### TASK OBJECTIVE:
Nothing but an exact copy of the listing should appear in the response.

======== DATASET CONTENT ========

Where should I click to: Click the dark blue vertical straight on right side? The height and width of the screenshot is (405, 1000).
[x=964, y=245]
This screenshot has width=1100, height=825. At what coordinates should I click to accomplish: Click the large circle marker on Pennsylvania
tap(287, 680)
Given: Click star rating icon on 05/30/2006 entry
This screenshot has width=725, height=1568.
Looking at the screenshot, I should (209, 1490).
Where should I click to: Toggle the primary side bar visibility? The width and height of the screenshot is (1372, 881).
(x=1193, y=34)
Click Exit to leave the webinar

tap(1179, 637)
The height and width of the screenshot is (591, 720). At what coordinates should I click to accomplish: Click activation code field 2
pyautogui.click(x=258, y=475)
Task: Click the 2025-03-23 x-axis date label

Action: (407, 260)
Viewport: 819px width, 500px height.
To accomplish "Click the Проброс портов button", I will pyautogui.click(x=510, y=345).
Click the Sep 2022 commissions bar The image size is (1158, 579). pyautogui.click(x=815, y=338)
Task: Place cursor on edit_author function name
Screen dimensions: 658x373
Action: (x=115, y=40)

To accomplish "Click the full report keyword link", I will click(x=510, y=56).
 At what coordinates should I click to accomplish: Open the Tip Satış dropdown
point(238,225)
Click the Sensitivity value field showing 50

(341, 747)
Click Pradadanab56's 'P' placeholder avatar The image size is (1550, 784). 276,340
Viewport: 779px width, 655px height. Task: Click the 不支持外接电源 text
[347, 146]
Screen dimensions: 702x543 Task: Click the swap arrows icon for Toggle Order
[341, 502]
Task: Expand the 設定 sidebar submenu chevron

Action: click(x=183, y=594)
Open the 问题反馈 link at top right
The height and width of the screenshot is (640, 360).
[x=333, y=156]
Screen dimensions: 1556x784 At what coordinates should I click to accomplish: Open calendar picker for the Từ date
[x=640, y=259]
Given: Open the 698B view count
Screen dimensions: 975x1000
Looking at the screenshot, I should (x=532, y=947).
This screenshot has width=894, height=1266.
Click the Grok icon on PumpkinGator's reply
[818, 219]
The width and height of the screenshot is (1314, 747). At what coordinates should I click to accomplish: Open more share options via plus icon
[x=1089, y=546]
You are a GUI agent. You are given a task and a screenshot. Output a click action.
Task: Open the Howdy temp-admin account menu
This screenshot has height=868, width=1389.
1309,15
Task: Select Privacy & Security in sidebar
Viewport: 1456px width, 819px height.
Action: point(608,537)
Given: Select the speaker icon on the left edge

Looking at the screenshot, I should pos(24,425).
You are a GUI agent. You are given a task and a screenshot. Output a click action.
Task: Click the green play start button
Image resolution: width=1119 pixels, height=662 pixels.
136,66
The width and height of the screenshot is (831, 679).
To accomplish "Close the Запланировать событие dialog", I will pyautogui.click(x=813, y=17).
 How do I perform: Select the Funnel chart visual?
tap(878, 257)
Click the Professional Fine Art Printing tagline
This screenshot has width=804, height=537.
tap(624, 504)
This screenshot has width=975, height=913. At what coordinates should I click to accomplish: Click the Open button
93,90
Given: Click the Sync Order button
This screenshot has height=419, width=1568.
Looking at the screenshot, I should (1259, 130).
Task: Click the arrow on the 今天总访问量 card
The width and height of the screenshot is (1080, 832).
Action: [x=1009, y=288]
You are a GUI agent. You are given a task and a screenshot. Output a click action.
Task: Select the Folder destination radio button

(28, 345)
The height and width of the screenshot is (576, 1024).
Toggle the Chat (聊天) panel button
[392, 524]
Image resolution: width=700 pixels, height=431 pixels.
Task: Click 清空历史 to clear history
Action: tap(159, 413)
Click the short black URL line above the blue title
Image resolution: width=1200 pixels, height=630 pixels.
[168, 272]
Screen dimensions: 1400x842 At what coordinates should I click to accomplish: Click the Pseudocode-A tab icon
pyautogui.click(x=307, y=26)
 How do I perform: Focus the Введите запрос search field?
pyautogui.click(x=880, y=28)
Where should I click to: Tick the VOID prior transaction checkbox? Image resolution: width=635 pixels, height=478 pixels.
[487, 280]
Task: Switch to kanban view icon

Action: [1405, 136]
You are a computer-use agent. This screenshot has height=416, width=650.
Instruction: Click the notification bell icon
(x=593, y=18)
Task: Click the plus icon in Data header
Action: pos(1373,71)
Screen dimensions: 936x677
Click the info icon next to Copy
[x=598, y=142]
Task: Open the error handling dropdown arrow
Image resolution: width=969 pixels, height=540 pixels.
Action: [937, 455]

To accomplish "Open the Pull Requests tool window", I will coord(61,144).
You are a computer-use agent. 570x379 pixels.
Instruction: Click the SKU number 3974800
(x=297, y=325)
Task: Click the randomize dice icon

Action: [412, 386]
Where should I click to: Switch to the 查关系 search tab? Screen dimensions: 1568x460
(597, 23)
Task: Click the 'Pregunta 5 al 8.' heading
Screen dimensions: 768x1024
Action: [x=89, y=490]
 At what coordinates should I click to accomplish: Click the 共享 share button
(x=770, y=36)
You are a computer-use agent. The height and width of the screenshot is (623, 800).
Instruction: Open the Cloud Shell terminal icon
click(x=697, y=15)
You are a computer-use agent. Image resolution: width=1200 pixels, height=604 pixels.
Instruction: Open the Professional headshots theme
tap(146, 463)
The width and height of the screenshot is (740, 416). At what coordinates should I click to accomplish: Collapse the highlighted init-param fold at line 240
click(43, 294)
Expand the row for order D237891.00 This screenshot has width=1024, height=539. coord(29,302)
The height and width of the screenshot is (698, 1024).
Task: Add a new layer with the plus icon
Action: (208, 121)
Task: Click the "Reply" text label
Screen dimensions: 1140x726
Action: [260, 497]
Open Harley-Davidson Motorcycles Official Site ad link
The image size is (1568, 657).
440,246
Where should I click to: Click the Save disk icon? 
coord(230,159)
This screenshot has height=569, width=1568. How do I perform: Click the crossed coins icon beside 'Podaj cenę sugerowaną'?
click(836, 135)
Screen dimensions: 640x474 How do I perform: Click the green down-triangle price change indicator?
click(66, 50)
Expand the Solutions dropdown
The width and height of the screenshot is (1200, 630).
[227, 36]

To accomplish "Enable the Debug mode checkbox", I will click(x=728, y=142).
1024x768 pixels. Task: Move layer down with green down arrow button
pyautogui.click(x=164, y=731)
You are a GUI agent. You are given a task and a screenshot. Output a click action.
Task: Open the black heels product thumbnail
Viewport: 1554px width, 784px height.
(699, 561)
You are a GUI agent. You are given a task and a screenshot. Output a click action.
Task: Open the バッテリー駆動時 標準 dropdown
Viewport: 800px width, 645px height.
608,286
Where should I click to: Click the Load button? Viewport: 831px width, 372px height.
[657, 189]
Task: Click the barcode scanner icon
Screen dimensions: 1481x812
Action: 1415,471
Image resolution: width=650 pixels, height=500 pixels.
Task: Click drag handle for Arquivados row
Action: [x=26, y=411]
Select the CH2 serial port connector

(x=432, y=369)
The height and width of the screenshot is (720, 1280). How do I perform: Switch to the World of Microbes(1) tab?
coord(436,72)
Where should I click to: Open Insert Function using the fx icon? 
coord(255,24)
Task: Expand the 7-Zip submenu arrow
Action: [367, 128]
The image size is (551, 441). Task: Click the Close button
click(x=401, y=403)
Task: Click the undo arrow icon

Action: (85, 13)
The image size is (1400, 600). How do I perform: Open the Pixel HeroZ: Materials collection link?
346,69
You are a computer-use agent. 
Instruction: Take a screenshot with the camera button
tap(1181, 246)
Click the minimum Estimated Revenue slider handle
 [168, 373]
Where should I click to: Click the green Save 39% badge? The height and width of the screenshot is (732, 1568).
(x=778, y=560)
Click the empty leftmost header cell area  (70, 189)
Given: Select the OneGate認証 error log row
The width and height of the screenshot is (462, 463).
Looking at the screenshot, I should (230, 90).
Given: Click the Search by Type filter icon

========

### REPLY:
Where should I click to: Click the dark blue vertical straight on right side? The height and width of the screenshot is (405, 1000).
[x=964, y=245]
This screenshot has width=1100, height=825. At what coordinates should I click to accomplish: Click the large circle marker on Pennsylvania
tap(287, 680)
Given: Click star rating icon on 05/30/2006 entry
This screenshot has width=725, height=1568.
Looking at the screenshot, I should (209, 1490).
Where should I click to: Toggle the primary side bar visibility? The width and height of the screenshot is (1372, 881).
(x=1193, y=34)
Click Exit to leave the webinar

tap(1179, 637)
The height and width of the screenshot is (591, 720). At what coordinates should I click to accomplish: Click activation code field 2
pyautogui.click(x=258, y=475)
Task: Click the 2025-03-23 x-axis date label

Action: (407, 260)
Viewport: 819px width, 500px height.
To accomplish "Click the Проброс портов button", I will pyautogui.click(x=510, y=345).
Click the Sep 2022 commissions bar The image size is (1158, 579). pyautogui.click(x=815, y=338)
Task: Place cursor on edit_author function name
Screen dimensions: 658x373
Action: (x=115, y=40)

To accomplish "Click the full report keyword link", I will click(x=510, y=56).
 At what coordinates should I click to accomplish: Open the Tip Satış dropdown
point(238,225)
Click the Sensitivity value field showing 50

(341, 747)
Click Pradadanab56's 'P' placeholder avatar The image size is (1550, 784). 276,340
Viewport: 779px width, 655px height. Task: Click the 不支持外接电源 text
[347, 146]
Screen dimensions: 702x543 Task: Click the swap arrows icon for Toggle Order
[341, 502]
Task: Expand the 設定 sidebar submenu chevron

Action: click(x=183, y=594)
Open the 问题反馈 link at top right
The height and width of the screenshot is (640, 360).
[x=333, y=156]
Screen dimensions: 1556x784 At what coordinates should I click to accomplish: Open calendar picker for the Từ date
[x=640, y=259]
Given: Open the 698B view count
Screen dimensions: 975x1000
Looking at the screenshot, I should (x=532, y=947).
This screenshot has width=894, height=1266.
Click the Grok icon on PumpkinGator's reply
[818, 219]
The width and height of the screenshot is (1314, 747). At what coordinates should I click to accomplish: Open more share options via plus icon
[x=1089, y=546]
You are a GUI agent. You are given a task and a screenshot. Output a click action.
Task: Open the Howdy temp-admin account menu
This screenshot has height=868, width=1389.
1309,15
Task: Select Privacy & Security in sidebar
Viewport: 1456px width, 819px height.
Action: point(608,537)
Given: Select the speaker icon on the left edge

Looking at the screenshot, I should pos(24,425).
You are a GUI agent. You are given a task and a screenshot. Output a click action.
Task: Click the green play start button
Image resolution: width=1119 pixels, height=662 pixels.
136,66
The width and height of the screenshot is (831, 679).
To accomplish "Close the Запланировать событие dialog", I will pyautogui.click(x=813, y=17).
 How do I perform: Select the Funnel chart visual?
tap(878, 257)
Click the Professional Fine Art Printing tagline
This screenshot has width=804, height=537.
tap(624, 504)
This screenshot has width=975, height=913. At what coordinates should I click to accomplish: Click the Open button
93,90
Given: Click the Sync Order button
This screenshot has height=419, width=1568.
Looking at the screenshot, I should (1259, 130).
Task: Click the arrow on the 今天总访问量 card
The width and height of the screenshot is (1080, 832).
Action: [x=1009, y=288]
You are a GUI agent. You are given a task and a screenshot. Output a click action.
Task: Select the Folder destination radio button

(28, 345)
The height and width of the screenshot is (576, 1024).
Toggle the Chat (聊天) panel button
[392, 524]
Image resolution: width=700 pixels, height=431 pixels.
Task: Click 清空历史 to clear history
Action: tap(159, 413)
Click the short black URL line above the blue title
Image resolution: width=1200 pixels, height=630 pixels.
[168, 272]
Screen dimensions: 1400x842 At what coordinates should I click to accomplish: Click the Pseudocode-A tab icon
pyautogui.click(x=307, y=26)
 How do I perform: Focus the Введите запрос search field?
pyautogui.click(x=880, y=28)
Where should I click to: Tick the VOID prior transaction checkbox? Image resolution: width=635 pixels, height=478 pixels.
[487, 280]
Task: Switch to kanban view icon

Action: [1405, 136]
You are a computer-use agent. This screenshot has height=416, width=650.
Instruction: Click the notification bell icon
(x=593, y=18)
Task: Click the plus icon in Data header
Action: pos(1373,71)
Screen dimensions: 936x677
Click the info icon next to Copy
[x=598, y=142]
Task: Open the error handling dropdown arrow
Image resolution: width=969 pixels, height=540 pixels.
Action: [937, 455]

To accomplish "Open the Pull Requests tool window", I will coord(61,144).
You are a computer-use agent. 570x379 pixels.
Instruction: Click the SKU number 3974800
(x=297, y=325)
Task: Click the randomize dice icon

Action: [412, 386]
Where should I click to: Switch to the 查关系 search tab? Screen dimensions: 1568x460
(597, 23)
Task: Click the 'Pregunta 5 al 8.' heading
Screen dimensions: 768x1024
Action: [x=89, y=490]
 At what coordinates should I click to accomplish: Click the 共享 share button
(x=770, y=36)
You are a computer-use agent. The height and width of the screenshot is (623, 800).
Instruction: Open the Cloud Shell terminal icon
click(x=697, y=15)
You are a computer-use agent. Image resolution: width=1200 pixels, height=604 pixels.
Instruction: Open the Professional headshots theme
tap(146, 463)
The width and height of the screenshot is (740, 416). At what coordinates should I click to accomplish: Collapse the highlighted init-param fold at line 240
click(43, 294)
Expand the row for order D237891.00 This screenshot has width=1024, height=539. coord(29,302)
The height and width of the screenshot is (698, 1024).
Task: Add a new layer with the plus icon
Action: (208, 121)
Task: Click the "Reply" text label
Screen dimensions: 1140x726
Action: [260, 497]
Open Harley-Davidson Motorcycles Official Site ad link
The image size is (1568, 657).
440,246
Where should I click to: Click the Save disk icon? 
coord(230,159)
This screenshot has height=569, width=1568. How do I perform: Click the crossed coins icon beside 'Podaj cenę sugerowaną'?
click(836, 135)
Screen dimensions: 640x474 How do I perform: Click the green down-triangle price change indicator?
click(66, 50)
Expand the Solutions dropdown
The width and height of the screenshot is (1200, 630).
[227, 36]

To accomplish "Enable the Debug mode checkbox", I will click(x=728, y=142).
1024x768 pixels. Task: Move layer down with green down arrow button
pyautogui.click(x=164, y=731)
You are a GUI agent. You are given a task and a screenshot. Output a click action.
Task: Open the black heels product thumbnail
Viewport: 1554px width, 784px height.
(699, 561)
You are a GUI agent. You are given a task and a screenshot. Output a click action.
Task: Open the バッテリー駆動時 標準 dropdown
Viewport: 800px width, 645px height.
608,286
Where should I click to: Click the Load button? Viewport: 831px width, 372px height.
[657, 189]
Task: Click the barcode scanner icon
Screen dimensions: 1481x812
Action: 1415,471
Image resolution: width=650 pixels, height=500 pixels.
Task: Click drag handle for Arquivados row
Action: [x=26, y=411]
Select the CH2 serial port connector

(x=432, y=369)
The height and width of the screenshot is (720, 1280). How do I perform: Switch to the World of Microbes(1) tab?
coord(436,72)
Where should I click to: Open Insert Function using the fx icon? 
coord(255,24)
Task: Expand the 7-Zip submenu arrow
Action: [367, 128]
The image size is (551, 441). Task: Click the Close button
click(x=401, y=403)
Task: Click the undo arrow icon

Action: (85, 13)
The image size is (1400, 600). How do I perform: Open the Pixel HeroZ: Materials collection link?
346,69
You are a computer-use agent. 
Instruction: Take a screenshot with the camera button
tap(1181, 246)
Click the minimum Estimated Revenue slider handle
 [168, 373]
Where should I click to: Click the green Save 39% badge? The height and width of the screenshot is (732, 1568).
(x=778, y=560)
Click the empty leftmost header cell area  (70, 189)
Given: Select the OneGate認証 error log row
The width and height of the screenshot is (462, 463).
Looking at the screenshot, I should (230, 90).
Given: Click the Search by Type filter icon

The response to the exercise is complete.